Where Love Has Gone

Where Love Has Gone

With such a high profile relationship and subsequent murder it wasn't long before Lana Turner and Johnny Stompanato's relationship soon became the topic for a handful of Hollywood movies.

Where Love Has Gone

In 1962, four years after the case of Johnny Stompanato's death was closed, Harold Robbins published the novel Where Love Has Gone which drew parallels between events surrounding the Mob enforcer and the Hollywood queen.

Just two years later the novel was adapted for the big screen by John Michael Hayes and directed by Edward Dmytryk. The film stared Susan Hayward and Bette Davis.

Susan Hayward plays Valerie Miller, an old-moneyed nymphomaniac sculptress whose marriage to alcoholic husband Luke (Michael Connors) has crumbled, leaving their daughter, Danielle (Joey Heatherton), traumatised.

When one of Valerie's string of lovers (Anthony Caruso) becomes abusive, Danielle kills him, and the resulting murder trial/custody battle becomes the sensation of San Francisco. Bette Davis stars as the stern, manipulative matriarch of the clan who does whatever it takes to save the family name.

September

Woody Allen was the next to incorporate the story into his movie in 1987 when he released September starring Mia Farrow and Dianne Wiest.

In a serene Vermont country house, six people share their dreams, their fears, and their desires, as secrets are revealed and trusts broken. The cast is led by Mia Farrow, who plays Lane, a woman who has never fully dealt with a long-ago shooting.

Elaine Stritch plays Diane, Lane's mother, who never stops talking about her wild past spent with movie stars and gangsters; she is married to Lloyd (Jack Warden), a physicist with a gloomy view of the future of the universe. Sam Waterston plays Peter, a divorced writer wanna-be who loves Stephanie (Dianne Wiest),

The film suggested that the Lana Turner/Cheryl Crane story was all a fabrication to the police with the line by Lane
"You're the one who pulled the trigger! I just said what the lawyers told me to say!"
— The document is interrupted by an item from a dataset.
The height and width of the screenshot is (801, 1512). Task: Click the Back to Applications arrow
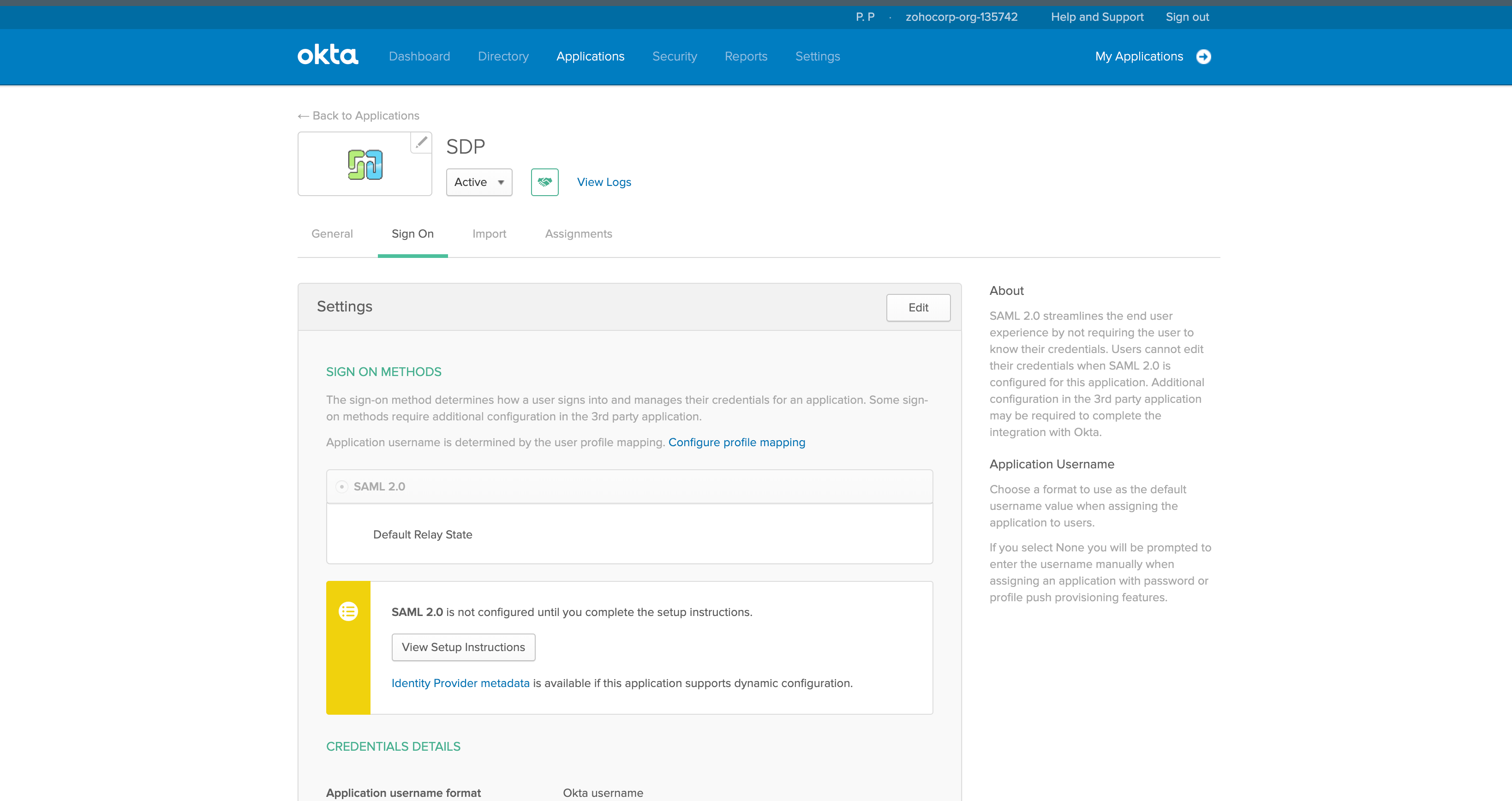pyautogui.click(x=303, y=116)
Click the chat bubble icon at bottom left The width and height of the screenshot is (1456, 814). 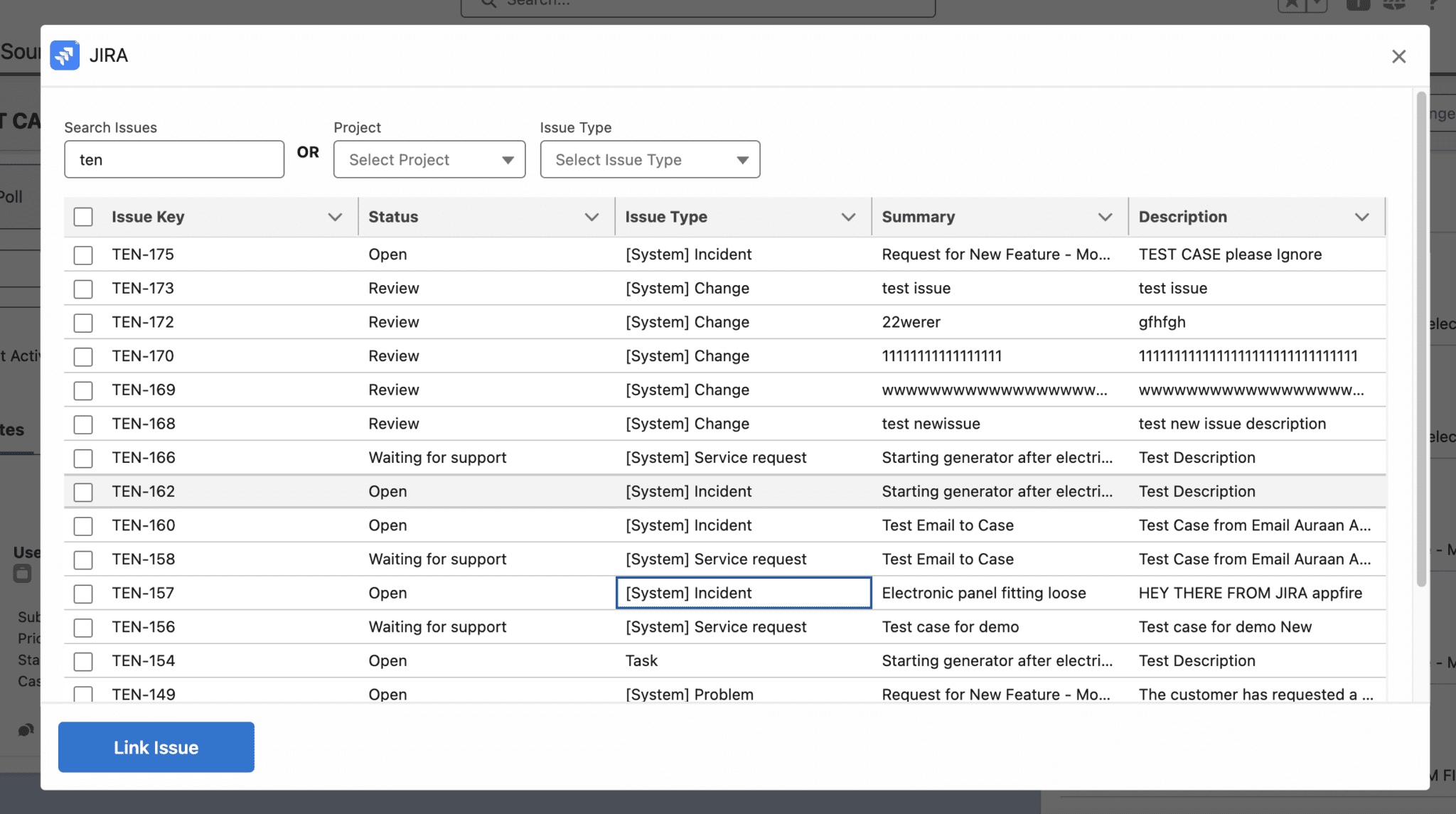26,729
Thus revealing that Diane was actually the one who shot her abusive lover. Presumably, Diane's lawyers thought it would be better if Lane took the fall, as she would be treated leniently.

Johnny Stompanato

The title speaks for itself the 2008 indie movie didn't really see the light of day but it did tell the story of the violent relationship between the pair that resulted in Stompanato's death.

Starring Zambuto and Maureen Lavette the film looks at Cheryl Crane, who was acquitted of murdering Stompanato in defence of her mother, suggesting that it was actually Turner who wielded the knife with Cheryl taking the fall.

Despite another project based on the infamous stogy with Keanu Reeves and Catherine Zeta Jones in the main roles but the project seems to have been shelved.